Lola Mayenco sabe escuchar, guarda discretamente lo que sabe, que es mucho, y luego lo escribe y lo muestra en su obra. Es una perfecta anfitriona, acoge sin atosigar y sabe dar el valor verdadero a las pequeñas cosas. Hace unos bizcochos deliciosos con diminutos trocitos de manzana.

Quizás para su padre, quizás para ella, Lola me pidió que hiciera una pieza de la serie Luna y Olivos. En una mañana espléndida me ha contado en su pequeño huerto que acababan de arrancar las tomateras agotadas y que le cuesta encontrar voluntarios que le ayuden a cuidar del terruño. Su padre prefiere dar indicaciones cómodamente sentado. Dice que ya ha trabajado bastante y que a él lo único que le interesa realmente de la tierra son los olivos. Entonces entendí que para Lola los olivos son una cuestión de familia.

Ella quería una “Luna y Olivos” tallada en madera de olivo. Buscaba la esencia, el espíritu.

Puedo entenderlo. Yo estoy poseído por lo que los árabes llaman el djiinn al baher, el espíritu del mar, y lo busco por todas partes.

Pero volvamos a la pieza de Lola. En ella se trataba de abrir una puerta que la llevase y la trajese a voluntad a aquel lugar especial en el olivar, más allá del tiempo, en ningún sitio en concreto. Quizás a la infancia que es la única patria verdadera. O podría ser todo imaginación mía y lo único que quería era un pedazo de belleza para colgarlo sobre la chimenea.

 

Lola Mayenco knows how to listen, saves discreetly what she knows, that is a lot, and then she writes it and it shows in her work. She is a perfect host, welcomes without harassing and knows the true value of the small things. She prepares delicious cakes with tiny apple bits.
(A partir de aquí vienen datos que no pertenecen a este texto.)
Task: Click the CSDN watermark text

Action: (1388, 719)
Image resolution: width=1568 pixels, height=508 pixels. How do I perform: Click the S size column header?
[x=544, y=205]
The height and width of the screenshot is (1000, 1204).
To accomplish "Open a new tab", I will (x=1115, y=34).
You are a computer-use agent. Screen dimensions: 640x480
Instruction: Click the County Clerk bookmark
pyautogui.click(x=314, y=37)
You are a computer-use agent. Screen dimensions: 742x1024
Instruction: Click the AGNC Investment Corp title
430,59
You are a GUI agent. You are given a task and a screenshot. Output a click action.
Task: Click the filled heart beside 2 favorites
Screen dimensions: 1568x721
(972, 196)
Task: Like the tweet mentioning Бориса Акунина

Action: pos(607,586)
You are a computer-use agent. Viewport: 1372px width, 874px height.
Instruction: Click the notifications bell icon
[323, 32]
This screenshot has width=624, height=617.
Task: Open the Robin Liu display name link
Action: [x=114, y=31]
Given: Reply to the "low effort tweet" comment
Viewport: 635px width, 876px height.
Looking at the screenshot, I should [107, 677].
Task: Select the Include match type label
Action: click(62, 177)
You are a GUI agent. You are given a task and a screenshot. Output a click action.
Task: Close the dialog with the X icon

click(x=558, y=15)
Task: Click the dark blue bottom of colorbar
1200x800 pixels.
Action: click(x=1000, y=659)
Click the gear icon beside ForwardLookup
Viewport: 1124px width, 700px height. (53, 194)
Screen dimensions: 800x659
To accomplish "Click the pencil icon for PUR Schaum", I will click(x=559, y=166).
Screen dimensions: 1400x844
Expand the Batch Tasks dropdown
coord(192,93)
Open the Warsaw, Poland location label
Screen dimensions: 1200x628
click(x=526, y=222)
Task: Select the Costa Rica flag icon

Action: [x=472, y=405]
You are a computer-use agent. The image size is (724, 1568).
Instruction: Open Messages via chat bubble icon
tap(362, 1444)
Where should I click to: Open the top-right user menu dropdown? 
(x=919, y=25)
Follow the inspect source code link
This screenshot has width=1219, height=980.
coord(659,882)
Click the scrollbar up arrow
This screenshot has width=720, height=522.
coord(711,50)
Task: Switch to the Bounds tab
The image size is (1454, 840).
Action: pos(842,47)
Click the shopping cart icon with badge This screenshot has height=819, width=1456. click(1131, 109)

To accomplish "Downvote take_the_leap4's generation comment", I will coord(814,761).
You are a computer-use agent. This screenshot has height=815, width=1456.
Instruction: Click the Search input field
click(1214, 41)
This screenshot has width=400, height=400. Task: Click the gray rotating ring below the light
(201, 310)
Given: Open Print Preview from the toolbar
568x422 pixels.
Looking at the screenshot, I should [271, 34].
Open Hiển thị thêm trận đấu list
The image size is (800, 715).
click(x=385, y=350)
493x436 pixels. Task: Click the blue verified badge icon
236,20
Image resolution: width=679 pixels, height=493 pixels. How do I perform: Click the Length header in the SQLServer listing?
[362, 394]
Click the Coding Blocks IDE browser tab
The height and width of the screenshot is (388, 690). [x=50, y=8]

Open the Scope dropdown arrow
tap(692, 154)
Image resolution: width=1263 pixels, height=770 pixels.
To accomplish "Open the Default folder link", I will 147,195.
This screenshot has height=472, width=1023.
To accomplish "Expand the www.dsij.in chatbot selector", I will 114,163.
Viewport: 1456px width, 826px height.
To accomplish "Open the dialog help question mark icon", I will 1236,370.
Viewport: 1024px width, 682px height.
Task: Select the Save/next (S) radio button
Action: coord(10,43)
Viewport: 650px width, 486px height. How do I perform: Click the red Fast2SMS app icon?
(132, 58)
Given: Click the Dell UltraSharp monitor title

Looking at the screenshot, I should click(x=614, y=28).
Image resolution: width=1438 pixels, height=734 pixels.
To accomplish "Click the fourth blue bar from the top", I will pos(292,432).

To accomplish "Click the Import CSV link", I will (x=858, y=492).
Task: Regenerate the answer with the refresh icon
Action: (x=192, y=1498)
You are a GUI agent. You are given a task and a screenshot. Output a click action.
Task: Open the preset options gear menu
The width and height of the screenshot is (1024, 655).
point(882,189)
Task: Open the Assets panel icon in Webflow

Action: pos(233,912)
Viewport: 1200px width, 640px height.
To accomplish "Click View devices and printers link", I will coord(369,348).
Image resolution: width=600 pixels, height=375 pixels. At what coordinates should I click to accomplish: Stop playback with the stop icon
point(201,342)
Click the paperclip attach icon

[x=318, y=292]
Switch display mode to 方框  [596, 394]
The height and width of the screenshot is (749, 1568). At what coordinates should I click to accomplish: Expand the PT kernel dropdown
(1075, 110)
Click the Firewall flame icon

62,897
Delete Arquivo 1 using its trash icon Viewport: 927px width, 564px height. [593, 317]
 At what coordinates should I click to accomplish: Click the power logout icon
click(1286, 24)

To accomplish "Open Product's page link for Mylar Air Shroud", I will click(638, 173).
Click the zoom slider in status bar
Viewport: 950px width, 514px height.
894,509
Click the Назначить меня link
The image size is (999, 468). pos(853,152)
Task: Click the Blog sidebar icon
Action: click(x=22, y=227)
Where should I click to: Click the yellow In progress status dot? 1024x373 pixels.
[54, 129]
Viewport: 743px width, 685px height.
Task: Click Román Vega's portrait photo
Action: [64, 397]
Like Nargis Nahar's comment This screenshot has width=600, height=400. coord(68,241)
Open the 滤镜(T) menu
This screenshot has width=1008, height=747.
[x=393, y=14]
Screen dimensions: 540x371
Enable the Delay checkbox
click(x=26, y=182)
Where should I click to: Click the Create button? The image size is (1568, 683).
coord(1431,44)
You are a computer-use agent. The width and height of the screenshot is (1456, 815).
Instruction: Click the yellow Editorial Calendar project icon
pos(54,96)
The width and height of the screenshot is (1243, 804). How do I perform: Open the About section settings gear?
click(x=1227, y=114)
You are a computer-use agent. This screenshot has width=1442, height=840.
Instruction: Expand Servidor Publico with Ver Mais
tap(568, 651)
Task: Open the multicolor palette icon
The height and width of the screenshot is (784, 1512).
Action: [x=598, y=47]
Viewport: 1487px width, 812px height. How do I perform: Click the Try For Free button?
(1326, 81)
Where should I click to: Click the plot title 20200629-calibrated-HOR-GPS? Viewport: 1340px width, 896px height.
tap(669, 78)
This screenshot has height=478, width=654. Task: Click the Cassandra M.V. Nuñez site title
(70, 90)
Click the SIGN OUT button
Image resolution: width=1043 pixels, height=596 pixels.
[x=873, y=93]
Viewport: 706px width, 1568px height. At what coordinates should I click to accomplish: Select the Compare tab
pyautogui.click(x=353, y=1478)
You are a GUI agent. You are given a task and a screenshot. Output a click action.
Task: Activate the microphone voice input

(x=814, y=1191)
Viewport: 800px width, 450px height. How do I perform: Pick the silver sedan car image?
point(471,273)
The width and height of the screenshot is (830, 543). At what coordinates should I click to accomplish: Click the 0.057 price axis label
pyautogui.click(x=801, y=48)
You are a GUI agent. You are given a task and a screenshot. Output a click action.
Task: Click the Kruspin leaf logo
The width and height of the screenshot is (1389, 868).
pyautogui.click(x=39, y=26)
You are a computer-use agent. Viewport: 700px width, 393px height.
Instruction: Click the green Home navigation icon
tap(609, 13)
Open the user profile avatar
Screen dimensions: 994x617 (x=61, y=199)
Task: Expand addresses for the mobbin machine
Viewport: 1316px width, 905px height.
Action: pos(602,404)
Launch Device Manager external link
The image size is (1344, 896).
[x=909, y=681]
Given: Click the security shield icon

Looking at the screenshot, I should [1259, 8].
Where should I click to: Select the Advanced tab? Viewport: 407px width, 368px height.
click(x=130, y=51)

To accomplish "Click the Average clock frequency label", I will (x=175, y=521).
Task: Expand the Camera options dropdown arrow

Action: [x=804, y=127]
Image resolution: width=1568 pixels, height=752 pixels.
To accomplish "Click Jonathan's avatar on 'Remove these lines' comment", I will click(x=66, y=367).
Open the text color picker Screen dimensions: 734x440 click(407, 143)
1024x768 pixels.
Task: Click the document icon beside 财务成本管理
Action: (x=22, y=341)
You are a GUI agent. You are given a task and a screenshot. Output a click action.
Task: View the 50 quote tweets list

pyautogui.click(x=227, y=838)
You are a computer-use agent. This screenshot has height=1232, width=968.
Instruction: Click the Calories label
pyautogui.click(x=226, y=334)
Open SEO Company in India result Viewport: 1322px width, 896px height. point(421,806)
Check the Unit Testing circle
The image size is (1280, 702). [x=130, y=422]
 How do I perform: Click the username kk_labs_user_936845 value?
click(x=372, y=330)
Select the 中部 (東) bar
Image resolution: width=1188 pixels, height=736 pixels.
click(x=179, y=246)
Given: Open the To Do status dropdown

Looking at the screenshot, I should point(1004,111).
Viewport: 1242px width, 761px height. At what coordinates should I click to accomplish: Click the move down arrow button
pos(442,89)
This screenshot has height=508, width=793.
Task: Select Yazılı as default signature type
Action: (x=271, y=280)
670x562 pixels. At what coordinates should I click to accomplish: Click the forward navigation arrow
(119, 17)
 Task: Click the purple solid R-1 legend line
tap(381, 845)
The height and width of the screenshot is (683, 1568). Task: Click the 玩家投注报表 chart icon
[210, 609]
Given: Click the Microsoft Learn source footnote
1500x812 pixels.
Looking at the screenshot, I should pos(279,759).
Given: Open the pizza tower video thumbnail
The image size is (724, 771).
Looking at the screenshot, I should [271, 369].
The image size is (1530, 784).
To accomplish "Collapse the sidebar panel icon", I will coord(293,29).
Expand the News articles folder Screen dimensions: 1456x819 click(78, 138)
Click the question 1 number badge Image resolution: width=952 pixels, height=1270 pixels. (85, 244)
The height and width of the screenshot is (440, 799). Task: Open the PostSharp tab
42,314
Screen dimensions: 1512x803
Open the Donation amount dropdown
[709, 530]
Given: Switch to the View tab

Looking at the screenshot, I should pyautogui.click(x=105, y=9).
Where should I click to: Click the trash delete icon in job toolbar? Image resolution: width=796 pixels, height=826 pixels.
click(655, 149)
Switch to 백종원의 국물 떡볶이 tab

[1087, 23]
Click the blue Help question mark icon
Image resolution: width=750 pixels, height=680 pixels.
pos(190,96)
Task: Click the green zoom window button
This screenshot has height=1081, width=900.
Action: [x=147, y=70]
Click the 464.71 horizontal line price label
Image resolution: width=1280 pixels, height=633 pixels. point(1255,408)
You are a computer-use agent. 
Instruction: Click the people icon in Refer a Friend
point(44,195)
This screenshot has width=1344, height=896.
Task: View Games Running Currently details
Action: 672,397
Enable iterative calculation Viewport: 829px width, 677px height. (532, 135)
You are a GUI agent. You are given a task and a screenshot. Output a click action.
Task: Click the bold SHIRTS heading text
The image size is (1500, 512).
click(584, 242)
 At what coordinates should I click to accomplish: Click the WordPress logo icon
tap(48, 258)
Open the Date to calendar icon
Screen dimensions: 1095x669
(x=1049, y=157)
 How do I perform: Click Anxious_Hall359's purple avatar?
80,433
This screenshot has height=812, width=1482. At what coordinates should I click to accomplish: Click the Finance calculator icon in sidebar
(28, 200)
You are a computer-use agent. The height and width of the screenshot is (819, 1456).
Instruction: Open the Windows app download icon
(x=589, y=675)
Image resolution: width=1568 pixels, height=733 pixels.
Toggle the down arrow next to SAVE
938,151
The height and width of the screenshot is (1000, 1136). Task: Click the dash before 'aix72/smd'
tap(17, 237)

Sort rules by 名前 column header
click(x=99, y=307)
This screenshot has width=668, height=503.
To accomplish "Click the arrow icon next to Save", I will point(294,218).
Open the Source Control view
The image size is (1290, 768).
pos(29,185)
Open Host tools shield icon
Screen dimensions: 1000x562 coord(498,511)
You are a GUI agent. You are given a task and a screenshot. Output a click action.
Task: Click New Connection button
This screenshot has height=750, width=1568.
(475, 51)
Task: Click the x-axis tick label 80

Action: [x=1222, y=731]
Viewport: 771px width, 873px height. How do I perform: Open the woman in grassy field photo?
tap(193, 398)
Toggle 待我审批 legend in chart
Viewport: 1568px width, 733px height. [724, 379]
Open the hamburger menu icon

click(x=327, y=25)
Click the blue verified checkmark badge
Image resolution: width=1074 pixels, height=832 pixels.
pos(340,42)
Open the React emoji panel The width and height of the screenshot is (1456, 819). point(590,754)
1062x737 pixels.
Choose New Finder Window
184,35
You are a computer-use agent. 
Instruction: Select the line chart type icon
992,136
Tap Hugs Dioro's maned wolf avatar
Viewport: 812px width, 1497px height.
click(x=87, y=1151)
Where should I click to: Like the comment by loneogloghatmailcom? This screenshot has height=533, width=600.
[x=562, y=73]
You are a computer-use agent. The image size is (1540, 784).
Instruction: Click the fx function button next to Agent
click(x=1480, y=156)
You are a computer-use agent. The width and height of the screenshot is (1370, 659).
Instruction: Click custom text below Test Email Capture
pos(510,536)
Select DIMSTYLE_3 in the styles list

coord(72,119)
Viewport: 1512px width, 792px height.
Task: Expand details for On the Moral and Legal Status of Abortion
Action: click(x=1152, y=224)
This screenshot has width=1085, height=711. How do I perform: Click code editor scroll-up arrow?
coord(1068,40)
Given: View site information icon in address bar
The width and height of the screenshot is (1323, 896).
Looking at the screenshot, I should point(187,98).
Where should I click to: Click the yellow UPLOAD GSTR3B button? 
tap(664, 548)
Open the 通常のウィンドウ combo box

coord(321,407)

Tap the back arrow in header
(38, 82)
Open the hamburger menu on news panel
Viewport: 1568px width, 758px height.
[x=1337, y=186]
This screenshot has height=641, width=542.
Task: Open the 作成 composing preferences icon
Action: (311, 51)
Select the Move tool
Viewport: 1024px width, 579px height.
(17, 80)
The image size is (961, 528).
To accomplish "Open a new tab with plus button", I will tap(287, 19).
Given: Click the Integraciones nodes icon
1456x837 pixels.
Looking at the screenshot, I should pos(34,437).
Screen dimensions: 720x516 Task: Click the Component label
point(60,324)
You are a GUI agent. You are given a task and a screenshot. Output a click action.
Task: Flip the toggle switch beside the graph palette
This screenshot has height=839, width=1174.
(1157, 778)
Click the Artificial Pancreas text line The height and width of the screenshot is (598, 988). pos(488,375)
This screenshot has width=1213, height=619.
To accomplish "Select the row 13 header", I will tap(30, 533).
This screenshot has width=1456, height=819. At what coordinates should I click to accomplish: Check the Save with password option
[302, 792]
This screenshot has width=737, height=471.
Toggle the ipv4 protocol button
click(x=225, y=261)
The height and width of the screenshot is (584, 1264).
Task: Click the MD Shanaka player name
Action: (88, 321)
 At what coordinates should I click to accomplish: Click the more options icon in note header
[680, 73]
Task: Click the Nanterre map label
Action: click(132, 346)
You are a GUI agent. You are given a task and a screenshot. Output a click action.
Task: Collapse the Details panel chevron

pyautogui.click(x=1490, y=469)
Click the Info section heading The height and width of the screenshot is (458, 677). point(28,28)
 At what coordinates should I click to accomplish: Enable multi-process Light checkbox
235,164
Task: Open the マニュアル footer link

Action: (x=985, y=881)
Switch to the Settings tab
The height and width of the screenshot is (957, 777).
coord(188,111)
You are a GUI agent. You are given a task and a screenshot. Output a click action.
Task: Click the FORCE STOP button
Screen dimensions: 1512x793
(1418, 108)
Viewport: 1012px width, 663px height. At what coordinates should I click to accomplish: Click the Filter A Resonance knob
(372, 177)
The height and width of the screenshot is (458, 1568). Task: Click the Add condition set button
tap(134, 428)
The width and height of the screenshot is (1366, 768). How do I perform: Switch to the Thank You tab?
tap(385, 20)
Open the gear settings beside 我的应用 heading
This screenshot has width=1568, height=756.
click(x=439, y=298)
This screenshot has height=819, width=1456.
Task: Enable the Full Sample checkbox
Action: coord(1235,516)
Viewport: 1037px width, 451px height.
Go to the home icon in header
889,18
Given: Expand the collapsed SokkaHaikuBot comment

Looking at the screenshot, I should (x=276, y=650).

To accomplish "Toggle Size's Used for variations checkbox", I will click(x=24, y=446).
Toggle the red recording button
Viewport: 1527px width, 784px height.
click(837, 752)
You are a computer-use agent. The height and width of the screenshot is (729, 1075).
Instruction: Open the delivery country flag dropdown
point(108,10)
Maybe for his father, maybe for her, Lola asked me to make a piece of the series Moon and Olive trees. In a splendid morning has told me in her small garden that had just been removed the exhausted tomatoe plants and that it is difficult to find volunteers to help in taking care of the terroir. His father prefers to give indications comfortably seated. He said that he had worked enough and that the only thing that is really interested in are the olive trees. Then I understood that for Lola the olive trees are a family matter.

She wanted a “Moon and Olive Trees” carved in olive tree wood. She was looking for the essence, the spirit.

I can understand that. I am possessed by what arabs call the djiinn al baher, the spirit of the sea, and I look for it everywhere.

But lets return to Lola’s piece. It was a question of opening a door that could take and bring her to will to that special place in the olive grove, beyond the time, in no place in particular. Perhaps to the infancy that is the only real homeland. Or it might be just my imagination and the only thing that she wanted was a piece of beauty to hang over the fireplace.